Exercise description:
Print the line containing "This screenshot has height=1350, width=2400." and all lines after it, unchanged, through the end of the data. Leave the pictures out.

(Stored items)
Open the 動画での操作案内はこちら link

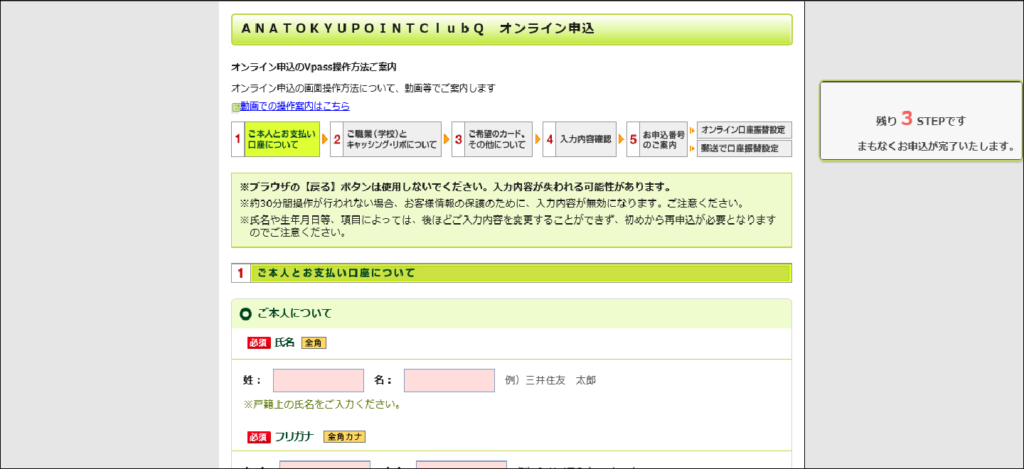(295, 106)
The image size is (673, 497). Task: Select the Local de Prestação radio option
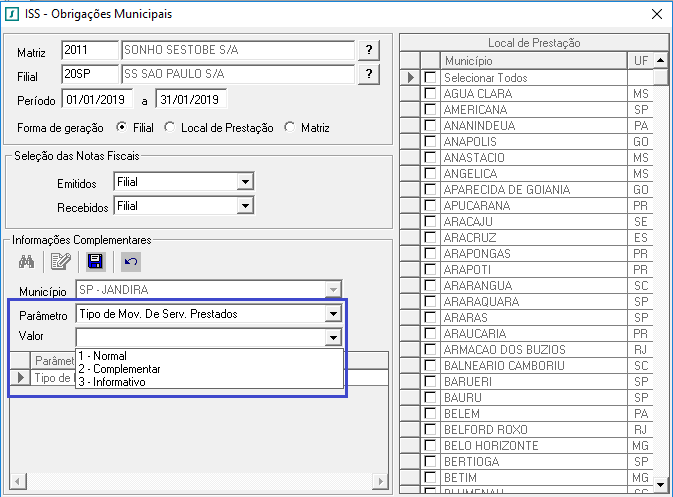pos(170,127)
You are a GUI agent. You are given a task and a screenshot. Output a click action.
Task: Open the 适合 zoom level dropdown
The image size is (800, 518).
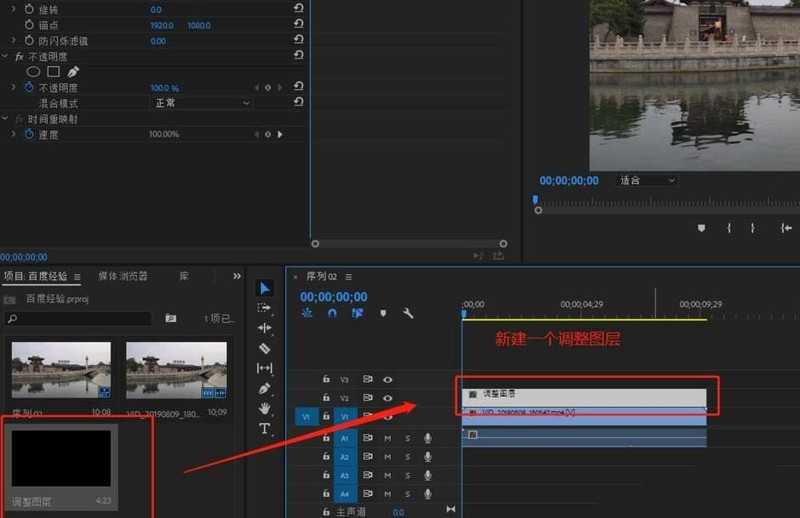[x=646, y=181]
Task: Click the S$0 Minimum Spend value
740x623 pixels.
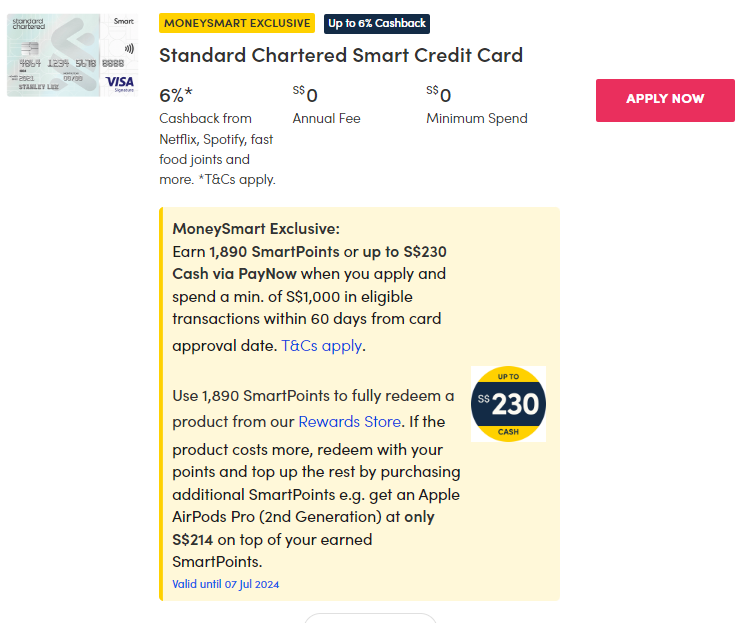Action: click(439, 96)
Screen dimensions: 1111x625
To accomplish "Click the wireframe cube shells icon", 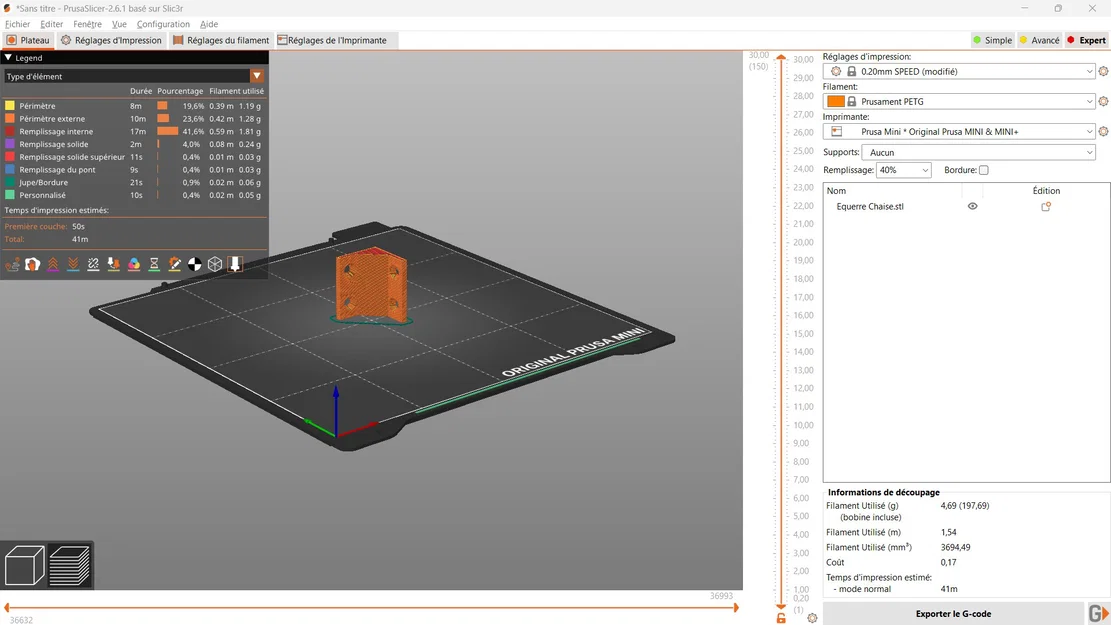I will click(215, 264).
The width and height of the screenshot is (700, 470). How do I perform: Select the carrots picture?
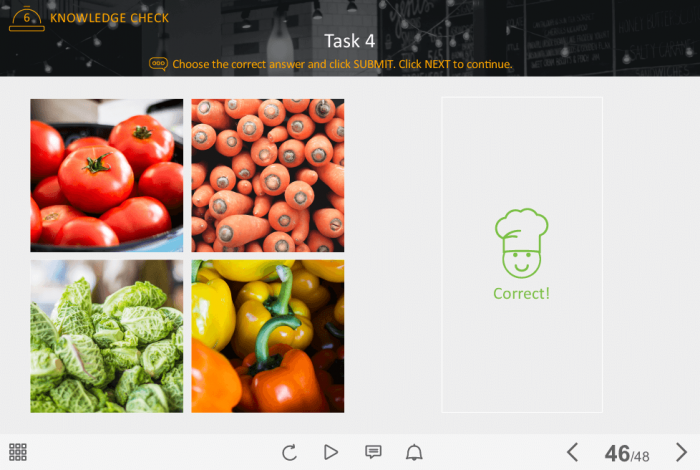click(268, 175)
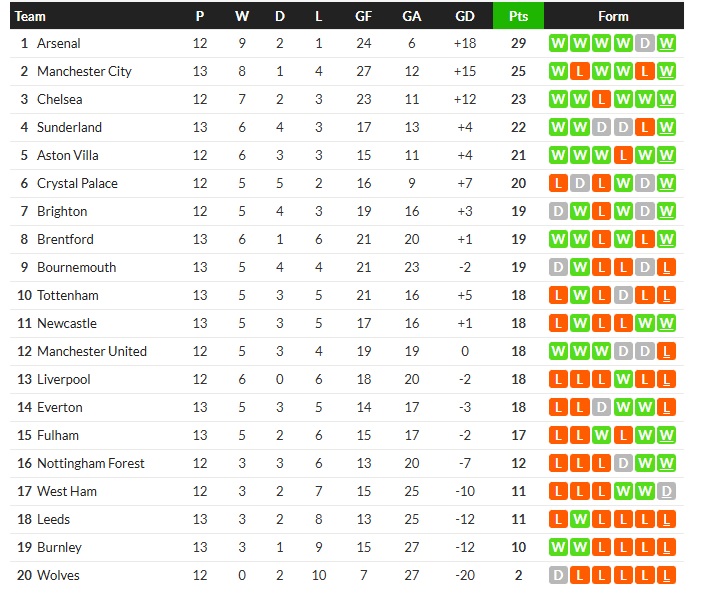This screenshot has height=599, width=704.
Task: Select the win badge in Liverpool's form row
Action: 623,379
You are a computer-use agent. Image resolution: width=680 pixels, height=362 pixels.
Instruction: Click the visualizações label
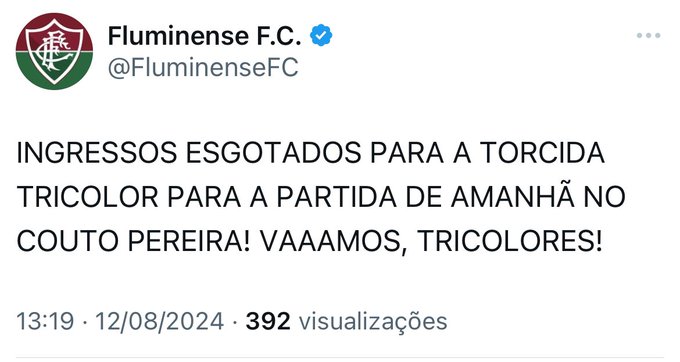pyautogui.click(x=373, y=323)
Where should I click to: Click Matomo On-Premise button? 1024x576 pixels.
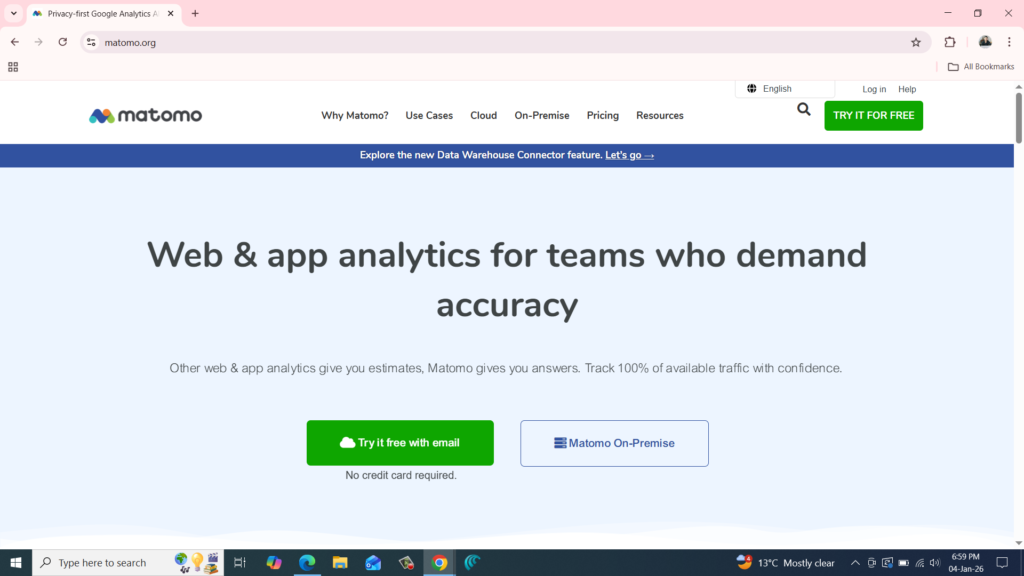(x=614, y=443)
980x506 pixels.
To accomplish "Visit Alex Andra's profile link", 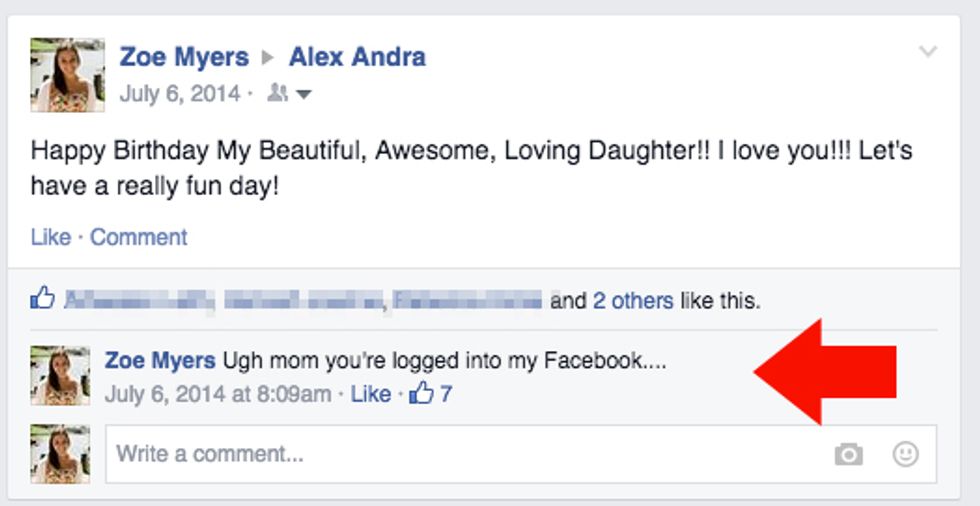I will 357,57.
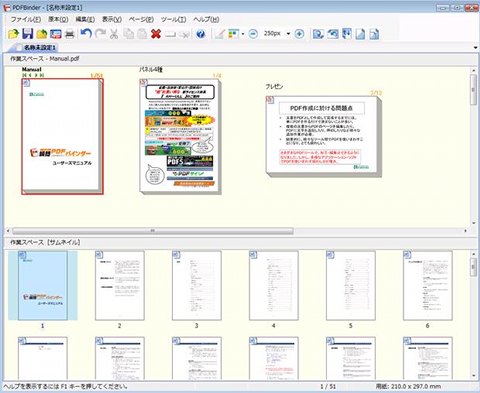Open the ファイル(F) menu
This screenshot has height=393, width=480.
point(26,19)
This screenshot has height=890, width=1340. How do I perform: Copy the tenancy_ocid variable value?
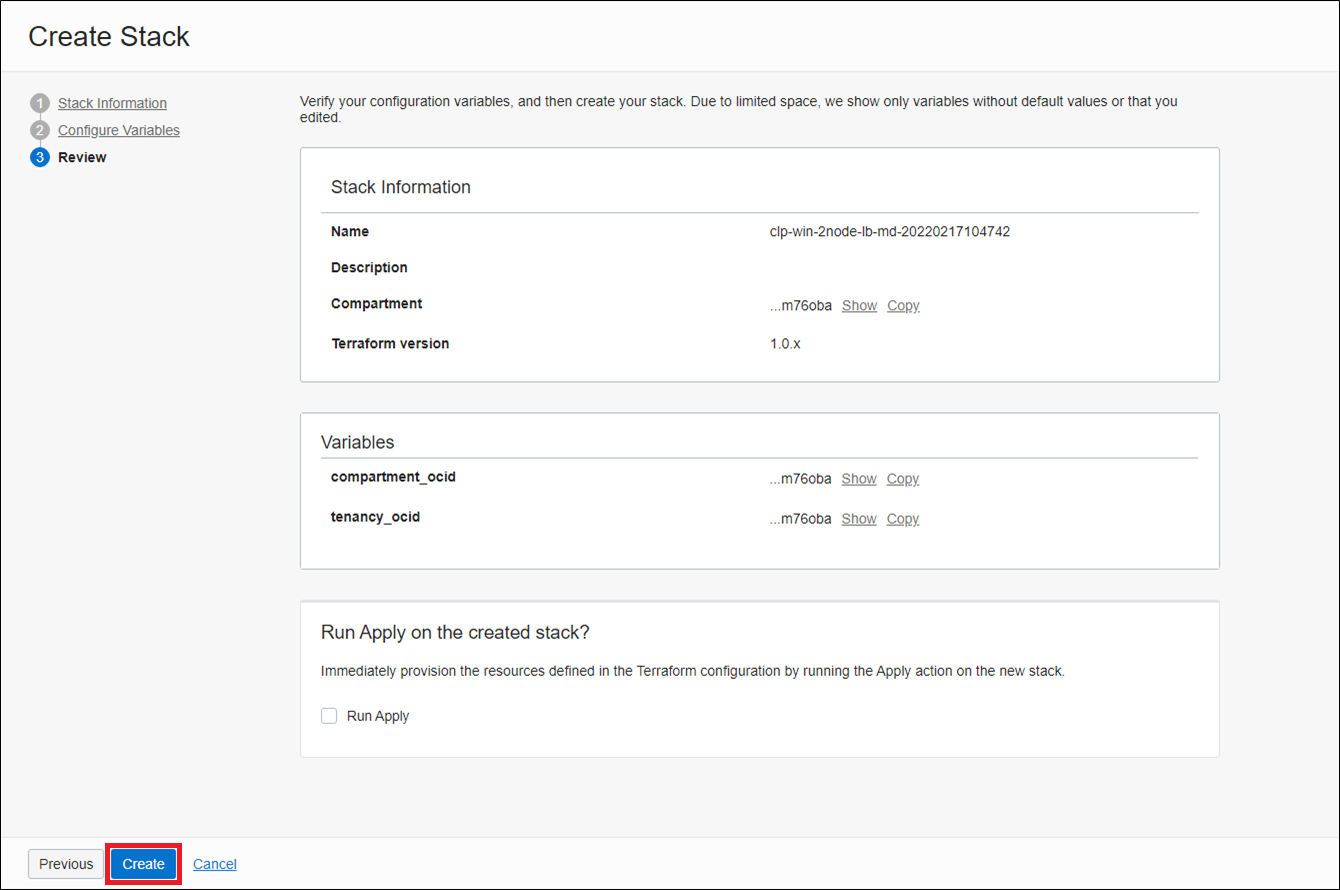(903, 519)
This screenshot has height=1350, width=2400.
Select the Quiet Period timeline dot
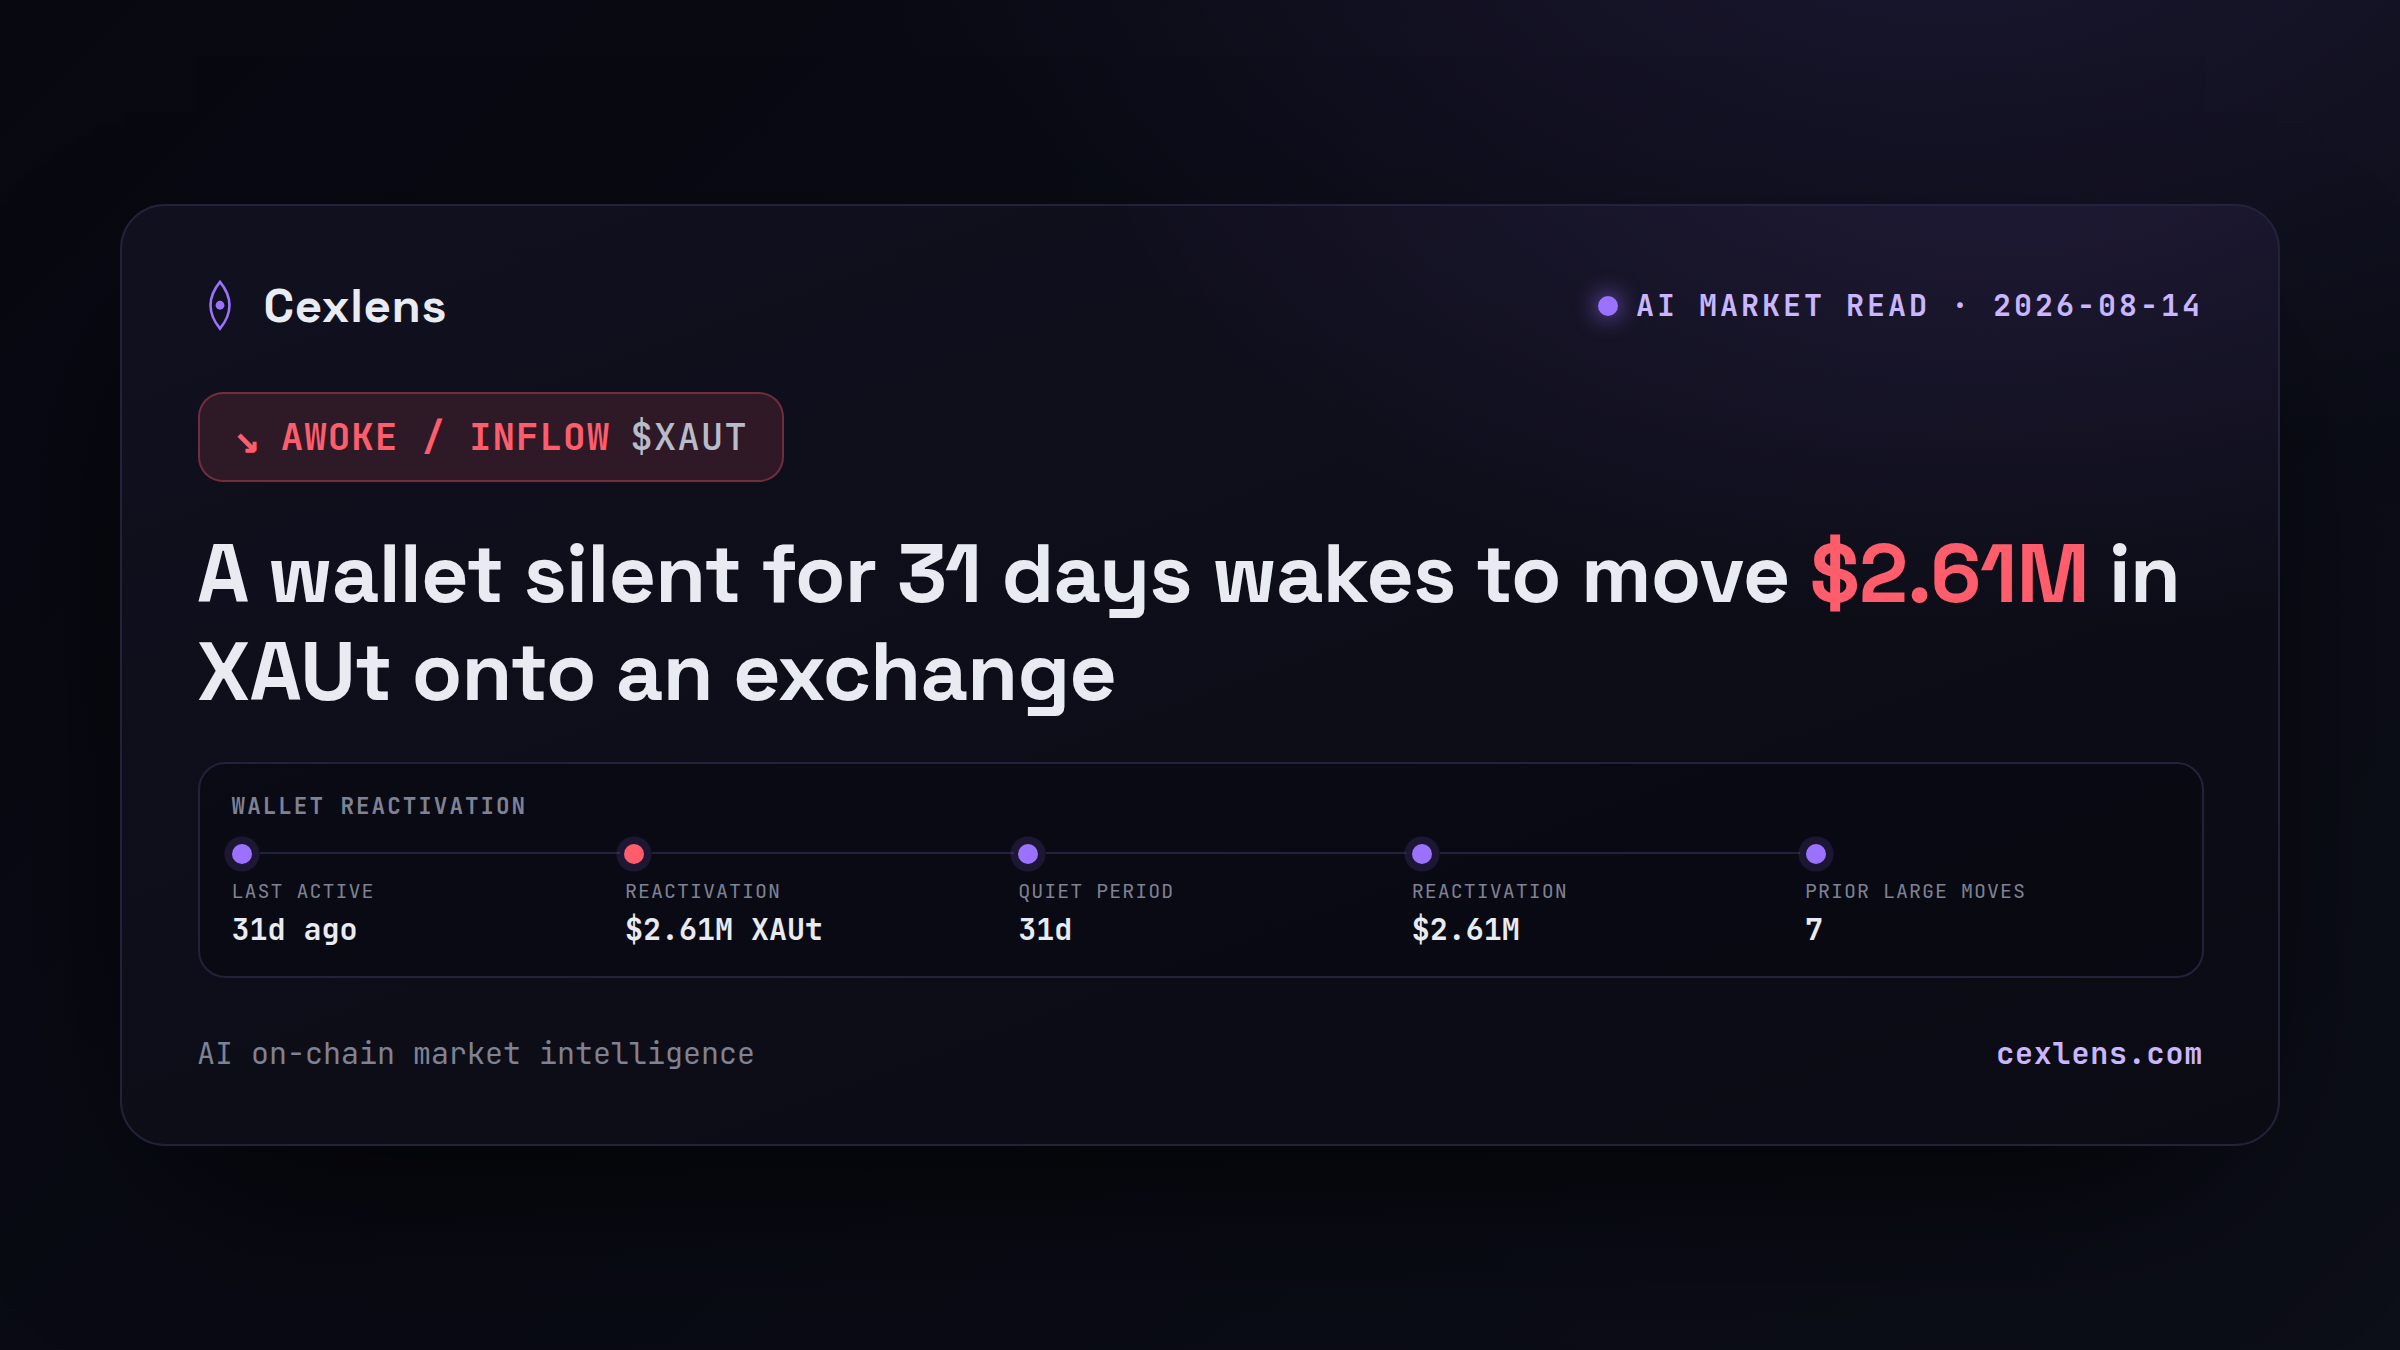coord(1028,854)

Solution to this exercise:
This screenshot has height=1350, width=2400.
Select the Quiet Period timeline dot
coord(1028,854)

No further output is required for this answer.